Overall, fewer people met the criteria for obesity in this study in comparison to previous studies of veterans. This may reflect the young age of our population and their recent military discharge, as obesity is more prevalent in older ager groups.25 However, there was a statistically significant difference between male and female veterans who met obesity criteria according to BMI standards. To address the growing problem of obesity, in 2004 the VA introduced the Managing Overweight and/or Obesity for Veterans Everywhere (MOVE) program. Though the MOVE program has been successful in the VA, the VA must continue to adapt this program to meet the needs of younger veterans. Given that previous studies have found an association between PTSD and obesity,26 the VA must continue to adapt its programs for PTSD and other risk factors for obesity among OEF/OIF veterans.

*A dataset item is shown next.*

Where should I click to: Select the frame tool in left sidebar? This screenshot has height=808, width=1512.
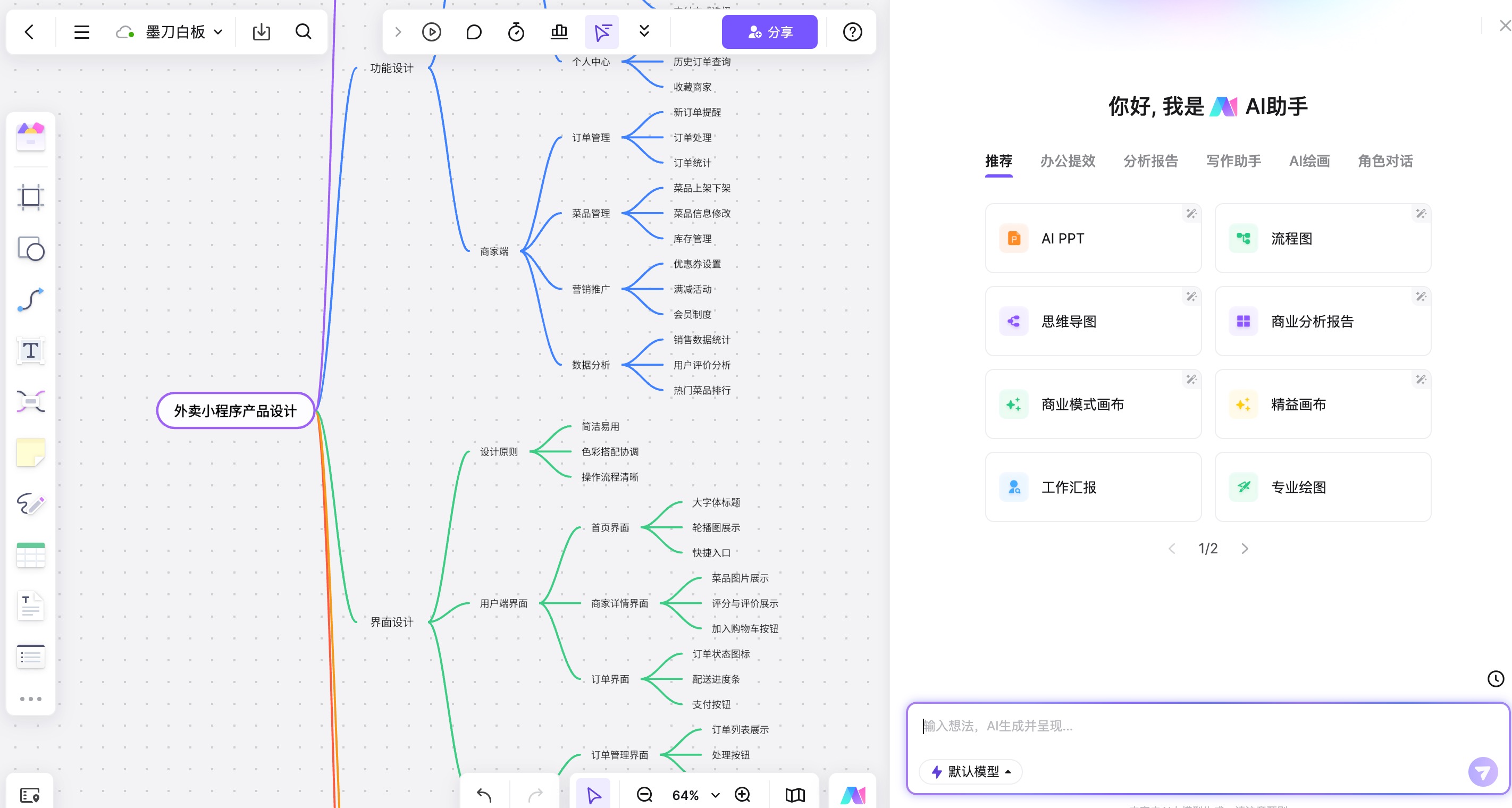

A number of limitations in this work are worth reporting. The results presented in this study are based on veterans of OEF/OIF who have sought care in VA Connecticut over the last 6 years and, thus, are not necessarily representative of veterans in general. Additionally, our data are taken from VA Clinical Reminders and should be interpreted only as screening data. We are not able to determine from electronic screening data whether PTSD, depression, or sexual trauma preexisted, occurred postdeployment, or resulted from a traumatic exposure in OEF/OIF. It is also unknown what proportion of those who screen positive for these conditions are later given a diagnosis of depression or PTSD. However, a recent study of validity of screening instruments reported sensitivity and specificity of the two-item depression screen (score ≥3) ranging from 76% to 93% sensitive and 89% to 95% specific.27 One study of the four-item PTSD screen in OEF/OIF veterans found a sensitivity from 46% to 73% and a specificity as high as 86%.28
As the VA plans for staffing and structure of women's health programs, it will be important to consider gender-specific treatment for certain mental health conditions. Because of the higher prevalence of positive screening for depression and MST in women, the integration of primary care, gynecological care, and mental health services may be particularly important for female veterans. In the past, VA hospitals have cared primarily for male veterans. Many VA healthcare providers are unfamiliar with women veterans' health issues. To attend to this problem, some VA hospitals have opened women's health clinics where women receive full-service care, including primary care, gynecological care, and mental healthcare. Our data underscore the high prevalence of positive screens for depression and military sexual trauma in female veterans and support the need to further evaluate whether women's clinics will be increasingly useful for the treatment of complex and co-occurring physical and mental health issues that may result from military service.
Disclosure Statement
The authors have no conflicts of interest to report.